PROVIDED PASSAGE:
★ ★ ★

The easy solution is to just move a couple of drawn frames up so they can crawl up to the top, but you can't do that. Next best is to add a couple of frames of foundation in your top box to get them started.
The other thing is don't worry too much about what they are using the comb for. My girls just unload their nectar anywhere, but when they need that area for brood, they will move it out of the way.


----------



## Harley Craig (Sep 18, 2012)

Yet another option is pull a deep up from the bottom and move it directly up and let it hang below in the deep now they will draw out under it in the gap like a foundatuonless frame, once the have a frame or two drawn out up top pull the deep frame carefully slice off the comb hanging below it and rubber band it into a frame up top and they will take care of the rest. The good thing is once you do this you'll never have to do it again because on future new hives you can just move a drawn comb over from another hive to get them started on it


----------



## sakhoney (Apr 3, 2016)

and this boys and girls is why you use foundation


----------



## bamabeedude (Jun 2, 2015)

sakhoney said:


> and this boys and girls is why you use foundation


Could I ask that respondants be limited to those who actually practice foundationless beekeeping?


----------



## sakhoney (Apr 3, 2016)

Guess you could - there's a whole forum just on this subject - take a look


----------



## Harley Craig (Sep 18, 2012)

bamabeedude said:


> Could I ask that respondants be limited to those who actually practice foundationless beekeeping?


it's not an issue limited to foundationless beekeeping sometimes they don't want to move up on foundation either and you got to move a frame up to get them up there.


----------



## Harley Craig (Sep 18, 2012)

sakhoney said:


> Guess you could - there's a whole forum just on this subject - take a look


where? The warre forum? That is like comparing apples to oranges since they don't even have frames and start at the top and work their way down.


----------



## aunt betty (May 4, 2015)

Problem is that you installed on 4-20. Them bees were probably baked out of their minds. @


----------



## lharder (Mar 21, 2015)

Now if you had another deep box, you could put that under, take a couple of deep frames with brood and fill the rest of the box with mediums. Put a couple of medium frames in the deep box. Once a few medium frames get made with some brood, put them in a medium box and put them above or below as you like.

It does make the case for going all one size box if you only have a few colonies. So easy to manipulate frames.


----------

★ ★ ★

WORK INSTRUCTIONS:
1. Summarize the beekeeping thread in two sentences.
2. Decide whether each statement agrees with the beekeeping thread, answering yes or no and quoting the exact words of the thread that settle it: (a) Bees will move nectar out of an area when they need that area for brood. (b) The Warre hives mentioned start at the bottom and work their way upward. (c) Moving a deep frame up must be repeated for every new hive.
3. Reproduce the beekeeping thread from "The easy solution" up to and including "get them started.".
Rely solely on the beekeeping thread above when responding.

EXCERPTED DATA:
★ ★ ★

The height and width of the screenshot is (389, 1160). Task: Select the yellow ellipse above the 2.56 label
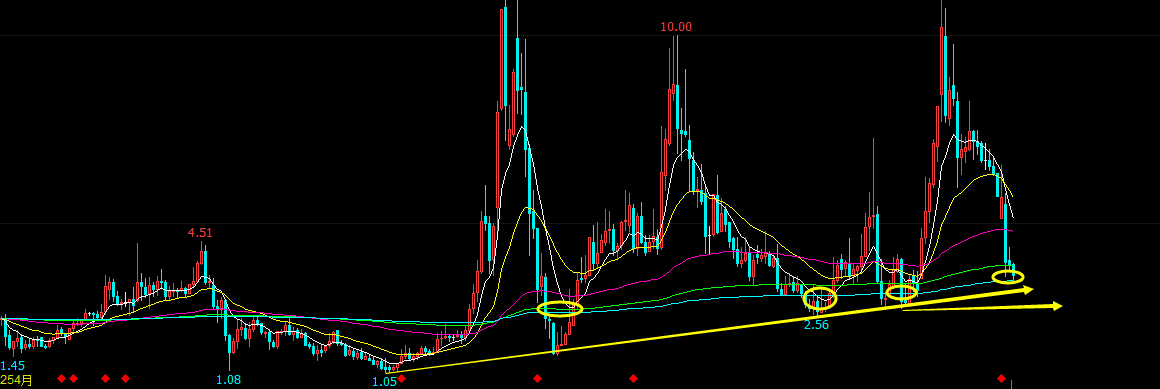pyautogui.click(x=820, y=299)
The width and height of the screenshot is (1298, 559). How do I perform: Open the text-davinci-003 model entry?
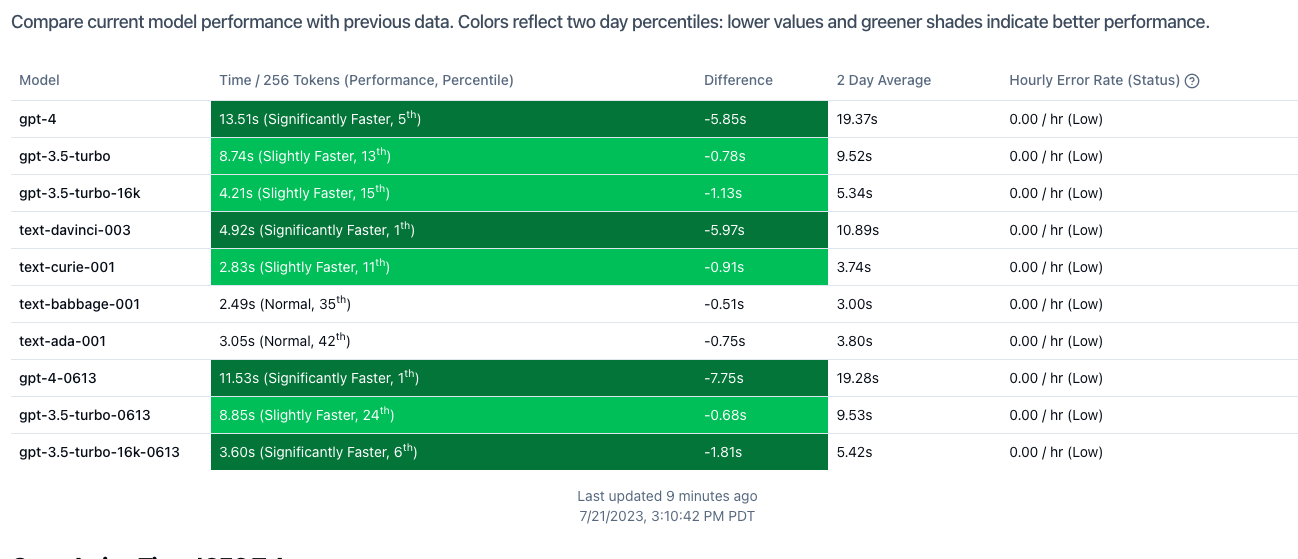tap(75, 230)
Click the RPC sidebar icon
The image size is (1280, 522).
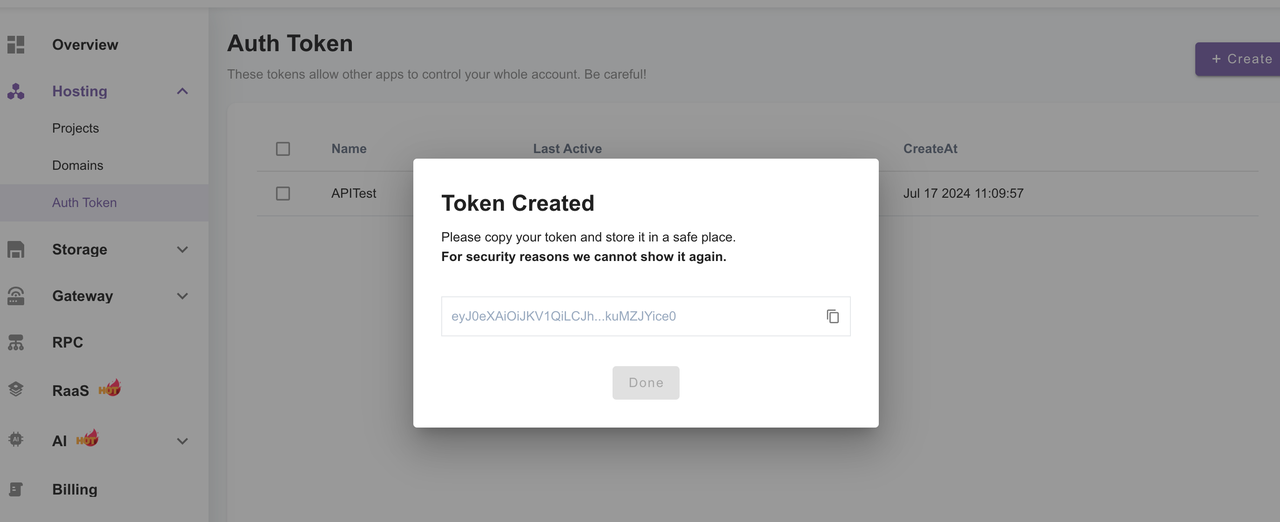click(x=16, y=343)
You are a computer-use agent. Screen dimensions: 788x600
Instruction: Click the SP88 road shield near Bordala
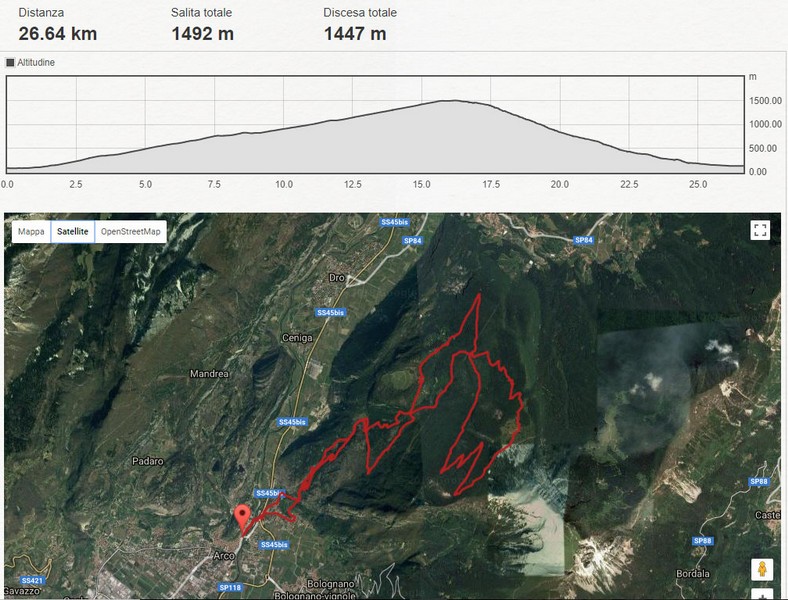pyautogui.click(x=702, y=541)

★ ★ ★

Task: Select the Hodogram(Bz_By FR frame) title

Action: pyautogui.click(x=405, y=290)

★ ★ ★

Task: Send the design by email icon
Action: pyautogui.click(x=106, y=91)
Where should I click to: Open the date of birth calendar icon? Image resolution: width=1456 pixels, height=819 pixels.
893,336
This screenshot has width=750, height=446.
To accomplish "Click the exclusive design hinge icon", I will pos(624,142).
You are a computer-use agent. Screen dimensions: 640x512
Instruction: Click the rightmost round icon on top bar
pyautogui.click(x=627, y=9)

★ ★ ★

ANSWERS FOR THIS EXERCISE:
1. Posters suggest getting bees to move into an upper box in two ways: adding frames of foundation there, or moving a deep frame up so the bees draw comb beneath it, which can later be sliced off and rubber-banded into an upper frame. One poster states that the problem is not limited to foundationless beekeeping, and another observes that using a single box size makes frames easy to manipulate when a keeper has only a few colonies.

2.
(a) Yes: "when they need that area for brood, they will move it out of the way."
(b) No: "start at the top and work their way down."
(c) No: "once you do this you'll never have to do it again"

3.
The easy solution is to just move a couple of drawn frames up so they can crawl up to the top, but you can't do that. Next best is to add a couple of frames of foundation in your top box to get them started.